Use of cuDNN RNN

Hello,

I will first summarize what I think I understood about cuDNN 5.1 rnn functions:

x = [seq_length, batch_size, vocab_size] # input
y = [seq_length, batch_size, hiddenSize] # output

dx = [seq_length, batch_size, vocab_size] # input gradient
dy = [seq_length, batch_size, hiddenSize] # output gradient

hx = [num_layer, batch_size, hiddenSize] # input hidden state
hy = [num_layer, batch_size, hiddenSize] # output hidden state
cx = [num_layer, batch_size, hiddenSize] # input cell state
cy = [num_layer, batch_size, hiddenSize] # output cell state

dhx = [num_layer, batch_size, hiddenSize] # input hidden state gradient
dhy = [num_layer, batch_size, hiddenSize] # output hidden state gradient
dcx = [num_layer, batch_size, hiddenSize] # input cell state gradient
dcy = [num_layer, batch_size, hiddenSize] # output cell state gradient

w = [param size] # parameters (weights & bias)
dw = [param size] # parameters gradients

cudnnRNNForwardTraining/cudnnRNNForwardInference

input: x, hx, cx, w
output: y, hy, cy

cudnnRNNBackwardData

input: y, dy, dhy, dcy, w, hx, cx
output: dx, dhx, dcx

cudnnRNNBackwardWeights

input: x, hx, y, dw
output: dw

Questions:

  1. Is the following training workflow for multi-layer RNN (num_layer > 1) correct?
init hx,cx,dhy,dcy to NULL
init w: (weights:small random values, bias: 1)

forward
backward data
backward weights
update weights: w += dw
dw = 0
goto 4
  1. Do you confirm cuDNN already implements stacked rnn when num_layer > 1? (no need to call num_layer times forward/backward methods)
  2. Should I re-inject hidden state & cell state into the network at next batch?
  3. The output in lstm formulas is hy.

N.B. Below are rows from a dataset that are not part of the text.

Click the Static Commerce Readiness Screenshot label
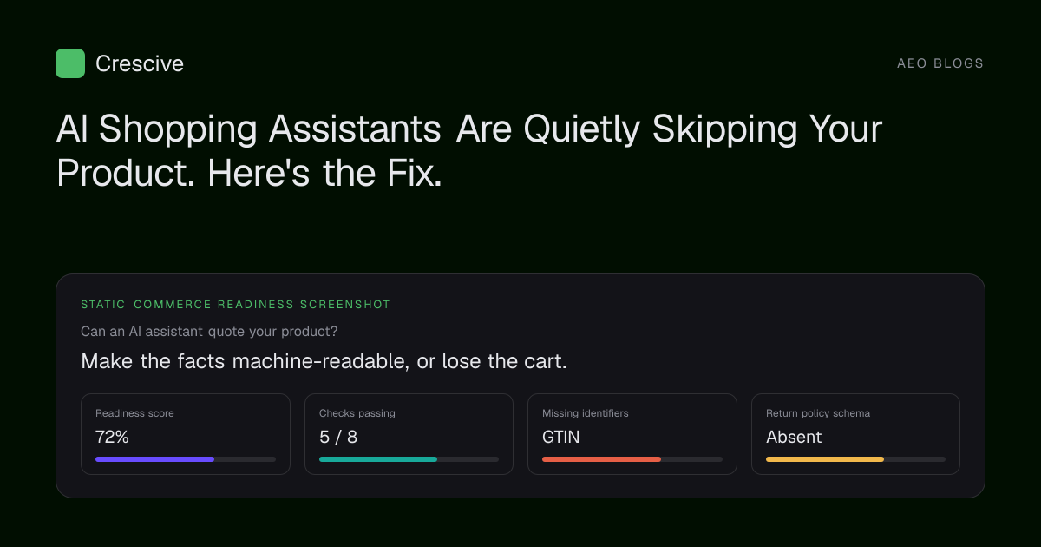Viewport: 1041px width, 547px height. pos(235,305)
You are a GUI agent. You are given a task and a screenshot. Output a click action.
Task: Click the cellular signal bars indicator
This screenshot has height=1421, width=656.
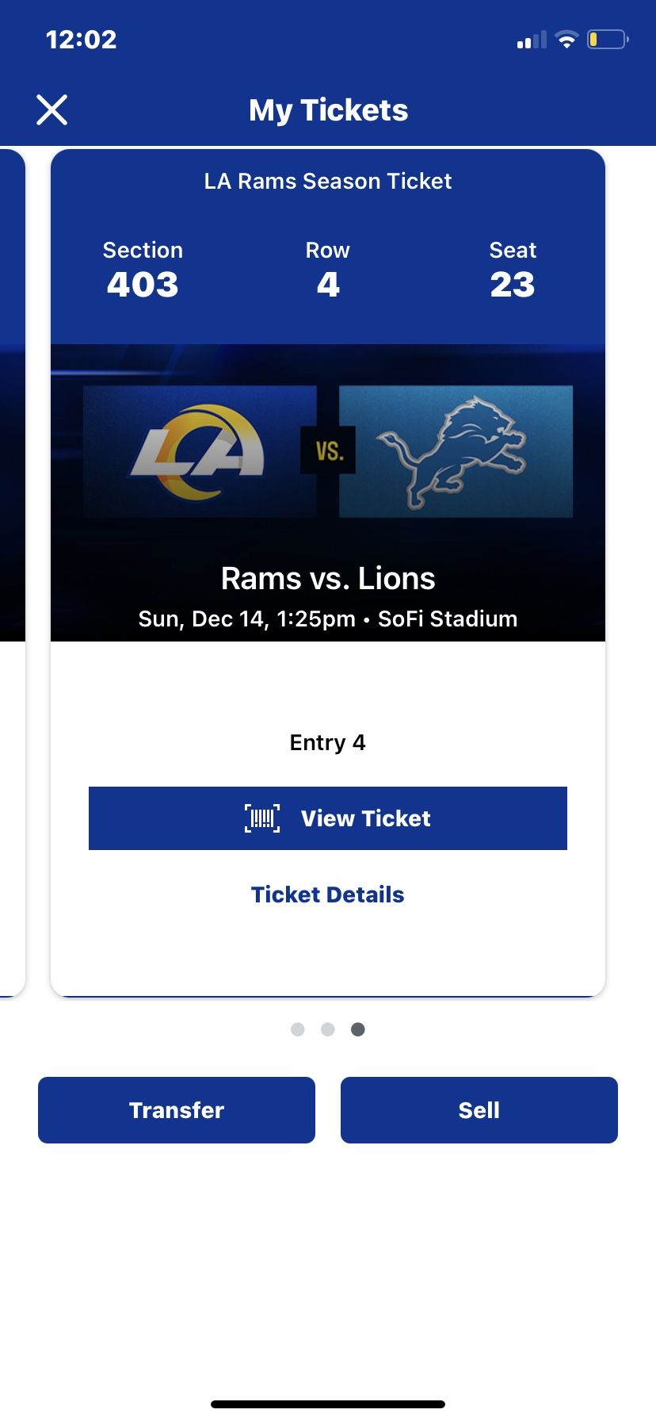(530, 40)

Should I use hy as output or y?

I am experimenting on a toy data set (x = a sentence repeated a few times, trying to predict next letter), so far the loss never converges.

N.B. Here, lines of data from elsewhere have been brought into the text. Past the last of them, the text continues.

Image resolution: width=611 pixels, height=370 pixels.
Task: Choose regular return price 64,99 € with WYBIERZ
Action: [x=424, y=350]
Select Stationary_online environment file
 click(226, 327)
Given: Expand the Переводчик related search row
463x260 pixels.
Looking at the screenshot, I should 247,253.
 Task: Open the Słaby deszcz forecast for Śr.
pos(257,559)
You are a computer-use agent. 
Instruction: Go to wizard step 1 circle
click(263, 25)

network: input->lstm->fully connected->softmax
batchSize = 1
sequenceLength = 3
hiddenSize = 20
numLayers = 2
vocabSize/inputSize = 255

  1. Is the following training workflow for multi-layer RNN (num_layer > 1) correct?

It is one workflow you could use. Initial conditions for the weights and biases are up to you. A lot of people initialize the forget gate differently from the other weights, for example. Similarly, more complex weight update schemes are usually used in practise.

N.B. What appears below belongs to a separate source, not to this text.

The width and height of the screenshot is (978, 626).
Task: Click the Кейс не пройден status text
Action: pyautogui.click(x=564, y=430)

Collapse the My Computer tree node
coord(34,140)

  1. Do you confirm cuDNN already implements stacked rnn when num_layer > 1? (no need to call num_layer times forward/backward methods)

Yes

  1. Should I re-inject hidden state & cell state into the network at next batch?

That’s up to you. There are cases where it may be beneficial to do so, there are cases where they should be initialized to zero (or left NULL). This problem isn’t really specific to the cuDNN implementation.

  1. The output in lstm formulas is hy. Should I use hy as output or y?

hy is the final hidden state. y is the hidden states at each timestep. Depending on how you want your network to behave you may want to use one or both.

Thank you for your answers! I realize I have mixed cuDNN questions with RNN questions not related to cuDNN.

I’ve made some simplifications in this pseudo code but I understand there can be various weights initialization scheme and weights update policy (e.g. Adam, Adagrad etc.)

Am I right to say that:

  • By re-injecting previous states into the network I will be able to capture time dependencies that can be longer than the sequence length (seq_length).
  • If I set those states to zero/NULL, the network will only be able to capture time dependencies within the timesteps provided to the network.

Yes. People often use re-injecting for “truncated back propagation through time”. It can also be useful in some sequence to sequence models where the encoder and decoder may have different network structures and you want communication between them.

In some cases you can’t call more than one timestep at once. For example: some generative models take the output of one timestep and feed it directly into the next. In this case you’d have to call cuDNN one timestep at a time.

Got it. Thank you!

Hi All,

I’m implementing a layer (actually in CAFFE) of RNN using cudnn API. I got correct result in an ocr task with layer_num=1, but cannot get correct result when layer_num>1.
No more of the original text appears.